On this cruise we began in San Francisco and ended in Vancouver B.C. got as far north as Valdez in Alaska's Prince William Sound (Note: we live in Anchorage now but I was born and raised at Cordova in Prince Willliam Sound), we visited 10 ports total, six in Alaska, two in Canada, one in Oregon, one in California. Plus, we did the Tracy Arm glacier and Hubbard Glacier on separate sea days only, where we stopped in front of the glaciers for hours.
At the time of the cruise we were just shy of one year total on the high seas. Many of our cruises have been one month or more. We prefer smaller ships and exotic ports. Throughout this we have almost exclusively sailed on Princess and HAL. This was our first trip on one of the more high scale lines. We did really enjoy it, but doubt if we could have afforded it at regular rates. Including insurance and most everything we paid, $10,000. Normally it would have ran about $35,000-$40,000. Most shore excursions were free although there was an extra charge for a few of them.

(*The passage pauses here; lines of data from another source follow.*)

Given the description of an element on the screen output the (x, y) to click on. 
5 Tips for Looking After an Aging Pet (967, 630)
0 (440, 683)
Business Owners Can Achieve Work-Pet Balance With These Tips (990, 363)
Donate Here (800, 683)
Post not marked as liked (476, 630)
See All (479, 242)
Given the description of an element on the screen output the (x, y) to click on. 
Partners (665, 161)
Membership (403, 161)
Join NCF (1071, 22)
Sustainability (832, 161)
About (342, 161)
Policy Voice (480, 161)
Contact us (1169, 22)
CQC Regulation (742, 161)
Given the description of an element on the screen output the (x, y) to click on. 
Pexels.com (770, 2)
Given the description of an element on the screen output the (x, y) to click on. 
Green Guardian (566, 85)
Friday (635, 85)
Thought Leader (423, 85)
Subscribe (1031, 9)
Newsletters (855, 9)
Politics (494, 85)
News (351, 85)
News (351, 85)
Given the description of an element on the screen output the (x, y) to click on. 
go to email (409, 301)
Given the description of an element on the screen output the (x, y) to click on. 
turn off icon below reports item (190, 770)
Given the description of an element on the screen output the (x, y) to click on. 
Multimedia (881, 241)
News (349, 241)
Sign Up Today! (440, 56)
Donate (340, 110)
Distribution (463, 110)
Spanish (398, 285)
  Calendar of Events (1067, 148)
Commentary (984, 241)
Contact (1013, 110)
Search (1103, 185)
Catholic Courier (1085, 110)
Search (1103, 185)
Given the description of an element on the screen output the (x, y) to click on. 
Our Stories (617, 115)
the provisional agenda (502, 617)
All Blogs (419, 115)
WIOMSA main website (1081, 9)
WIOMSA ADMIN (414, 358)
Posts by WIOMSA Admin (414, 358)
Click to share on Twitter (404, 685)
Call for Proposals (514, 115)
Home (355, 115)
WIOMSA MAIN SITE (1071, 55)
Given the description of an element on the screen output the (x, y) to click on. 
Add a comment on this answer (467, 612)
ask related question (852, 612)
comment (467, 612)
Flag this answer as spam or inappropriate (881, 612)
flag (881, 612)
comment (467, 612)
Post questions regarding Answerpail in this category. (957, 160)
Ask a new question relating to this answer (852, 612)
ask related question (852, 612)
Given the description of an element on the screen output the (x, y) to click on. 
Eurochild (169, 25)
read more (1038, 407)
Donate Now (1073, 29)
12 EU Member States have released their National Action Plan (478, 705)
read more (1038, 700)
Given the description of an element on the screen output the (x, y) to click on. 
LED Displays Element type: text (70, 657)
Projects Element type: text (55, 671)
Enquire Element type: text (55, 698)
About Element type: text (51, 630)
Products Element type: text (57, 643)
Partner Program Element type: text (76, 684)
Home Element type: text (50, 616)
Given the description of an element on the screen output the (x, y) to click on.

The big pluses were: (1) The “staterooms” were super. Best by far we have experienced. (I call them “staterooms” as that is what they were called when I was a kid, Berlitz says the correct term is “cabin”, I disagree). The patio wasn't all that big though, we experienced better patios on both Princess and HAL where the cabin prices were much less.
(2) Sure nice to be not nickel and dimed like on HAL and Princess. Booze was included, most excursions were free, hardly any extra charges for anything.
(3) A week before we departed they upgraded us, for another $800. to “Butler Service” and a stateroom on the upper most highest class in their regular suite category. On the trip, the butler was great, but so was the room stewardess. For almost a grand a week, I wouldn't go the butler route or the higher category cabin again and that was at the super discounted rate. The suites on the Navigator are pretty much all the same, in my opinion. And that is, they are excellent.
The downsides were few:We did the no extra charge specialty restaurant, Prime 7, one time, you couldn't really get in very often as it was so popular, probably due to no extra charge. Hard to believe they had waiting lists, as we really thought the meal was not very good at all, and honestly, I am not normally very picky in that regard. Also, we didn't often care for those extra charge specialty restaurants until we tried HAL’s "Pinnacle".
Food and Dining
Service and Staff
Cabin / Stateroom
This was a two week cruise to Alaska, from San Fran to Vancouver Canada. Crossed the Gulf of Alaska twice, going as far north as Valdez in Prince William Sound. One week north and one week south. Different ports both going and coming. That is the way to cruise Alaska.